- Origin: Cordeiro, Rio de Janeiro (state), Brazil
- Genres: Alternative rock, hard rock
- Years active: 2000–present
- Label: Big Sky Rock (current)
- Members: Daltri Barros (vocals/guitar), Guill Erthall (lead guitar), Patrick Siliany (bass), Victor Cunha (drums)
- Website: www.southcry.com

= South Cry =

Brazilian rock band

South Cry is a Brazilian rock band formed in 2000 in the city of Cordeiro in Rio de Janeiro (state), Brazil. Although a Brazilian group, South Cry often writes songs in English and has three albums.

== History ==
The band emerged in 2000, when three guys, from Cordeiro and the city of Bom Jardim, Rio de Janeiro, decided to get together to form a group of rock musicians.

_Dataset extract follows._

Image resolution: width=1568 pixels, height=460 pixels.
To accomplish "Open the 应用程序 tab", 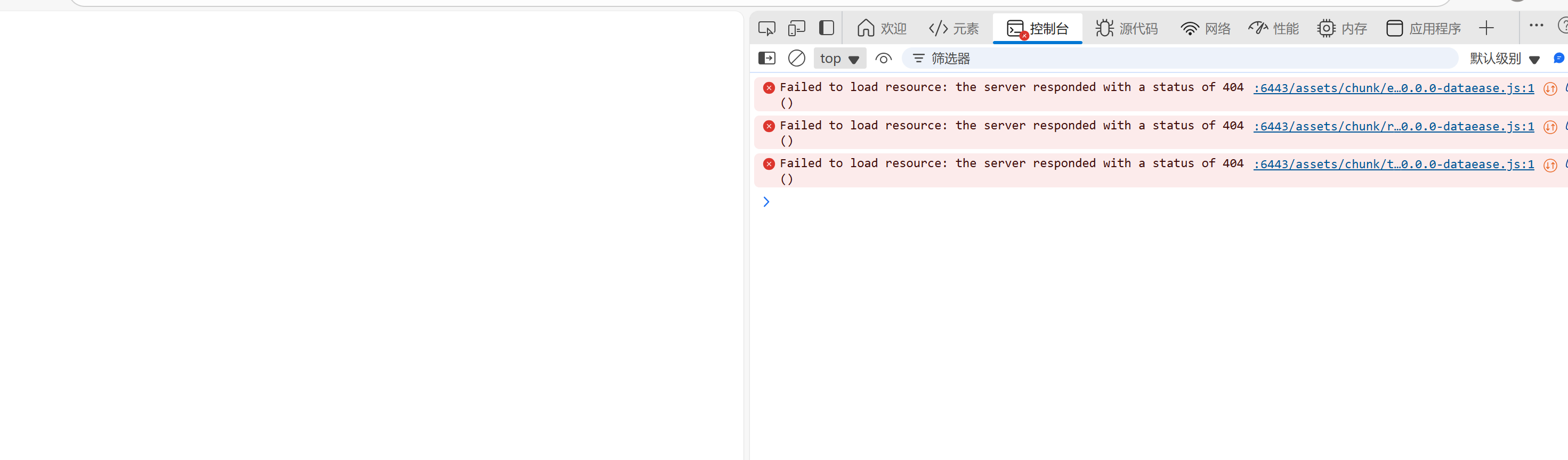I will [x=1423, y=29].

After a while, the band managed to record a demo called "Don't Drink My Tears" in a studio in Bom Jardim. The music was played on some radio stations of the region, having wide acceptance, and this encouraged the South Cry to develop their first album, called "Beyond Metaphor". This debut album was recorded in Bom Jardim, in the year 2001-2002. It was released in 2003 with many difficulties, because the band did not have adequate tools, having used borrowed equipment, and a poor production system. However the album was considered a surprise, having received rave reviews in magazines about music, like the Rock Brigade. After recording, the band got signed to a label, but that contract was only for distribution, not having involvement with projects for dissemination. Despite these difficulties, South Cry continued trying to publicize their work, performing and writing up a video clip of the band's first hit, "Virtual Freedom" independently.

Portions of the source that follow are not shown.